(Collected data entries)
<<<<

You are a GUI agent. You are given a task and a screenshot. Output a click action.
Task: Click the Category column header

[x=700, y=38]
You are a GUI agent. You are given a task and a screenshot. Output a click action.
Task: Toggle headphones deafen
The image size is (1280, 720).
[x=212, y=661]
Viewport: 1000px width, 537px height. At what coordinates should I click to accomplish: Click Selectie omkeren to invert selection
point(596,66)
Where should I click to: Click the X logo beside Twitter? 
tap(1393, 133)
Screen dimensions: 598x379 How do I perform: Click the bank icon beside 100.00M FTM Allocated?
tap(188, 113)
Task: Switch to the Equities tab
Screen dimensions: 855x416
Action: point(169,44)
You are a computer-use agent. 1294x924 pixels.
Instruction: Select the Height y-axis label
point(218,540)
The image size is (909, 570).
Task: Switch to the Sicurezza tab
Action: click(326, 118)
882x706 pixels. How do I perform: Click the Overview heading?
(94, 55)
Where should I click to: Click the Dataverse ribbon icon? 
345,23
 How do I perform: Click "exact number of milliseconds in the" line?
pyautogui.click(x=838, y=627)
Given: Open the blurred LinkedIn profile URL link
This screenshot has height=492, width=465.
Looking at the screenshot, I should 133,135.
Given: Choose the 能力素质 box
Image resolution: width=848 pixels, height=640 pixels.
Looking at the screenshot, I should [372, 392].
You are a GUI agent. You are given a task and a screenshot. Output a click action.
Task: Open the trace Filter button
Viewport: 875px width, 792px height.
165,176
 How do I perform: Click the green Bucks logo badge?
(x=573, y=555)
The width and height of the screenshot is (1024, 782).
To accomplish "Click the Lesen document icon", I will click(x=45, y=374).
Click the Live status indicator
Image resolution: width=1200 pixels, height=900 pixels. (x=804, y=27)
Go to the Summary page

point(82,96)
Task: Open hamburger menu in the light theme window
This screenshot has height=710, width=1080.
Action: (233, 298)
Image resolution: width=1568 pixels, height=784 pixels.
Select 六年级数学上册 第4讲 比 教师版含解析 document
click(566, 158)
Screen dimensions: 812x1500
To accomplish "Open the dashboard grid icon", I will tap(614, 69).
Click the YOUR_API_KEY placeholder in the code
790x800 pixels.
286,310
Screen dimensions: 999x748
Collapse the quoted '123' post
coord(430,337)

>>>>

# Activity
Retype all of the records above, keeping them identical.

# Solution for this exercise
You are a GUI agent. You are given a task and a screenshot. Output a click action.
Task: Click the Category column header

[x=700, y=38]
You are a GUI agent. You are given a task and a screenshot. Output a click action.
Task: Toggle headphones deafen
The image size is (1280, 720).
[x=212, y=661]
Viewport: 1000px width, 537px height. At what coordinates should I click to accomplish: Click Selectie omkeren to invert selection
point(596,66)
Where should I click to: Click the X logo beside Twitter? 
tap(1393, 133)
Screen dimensions: 598x379 How do I perform: Click the bank icon beside 100.00M FTM Allocated?
tap(188, 113)
Task: Switch to the Equities tab
Screen dimensions: 855x416
Action: point(169,44)
You are a computer-use agent. 1294x924 pixels.
Instruction: Select the Height y-axis label
point(218,540)
The image size is (909, 570).
Task: Switch to the Sicurezza tab
Action: click(326, 118)
882x706 pixels. How do I perform: Click the Overview heading?
(94, 55)
Where should I click to: Click the Dataverse ribbon icon? 
345,23
 How do I perform: Click "exact number of milliseconds in the" line?
pyautogui.click(x=838, y=627)
Given: Open the blurred LinkedIn profile URL link
This screenshot has height=492, width=465.
Looking at the screenshot, I should 133,135.
Given: Choose the 能力素质 box
Image resolution: width=848 pixels, height=640 pixels.
Looking at the screenshot, I should [372, 392].
You are a GUI agent. You are given a task and a screenshot. Output a click action.
Task: Open the trace Filter button
Viewport: 875px width, 792px height.
165,176
 How do I perform: Click the green Bucks logo badge?
(x=573, y=555)
The width and height of the screenshot is (1024, 782).
To accomplish "Click the Lesen document icon", I will click(x=45, y=374).
Click the Live status indicator
Image resolution: width=1200 pixels, height=900 pixels. (x=804, y=27)
Go to the Summary page

point(82,96)
Task: Open hamburger menu in the light theme window
This screenshot has height=710, width=1080.
Action: (233, 298)
Image resolution: width=1568 pixels, height=784 pixels.
Select 六年级数学上册 第4讲 比 教师版含解析 document
click(566, 158)
Screen dimensions: 812x1500
To accomplish "Open the dashboard grid icon", I will tap(614, 69).
Click the YOUR_API_KEY placeholder in the code
790x800 pixels.
286,310
Screen dimensions: 999x748
Collapse the quoted '123' post
coord(430,337)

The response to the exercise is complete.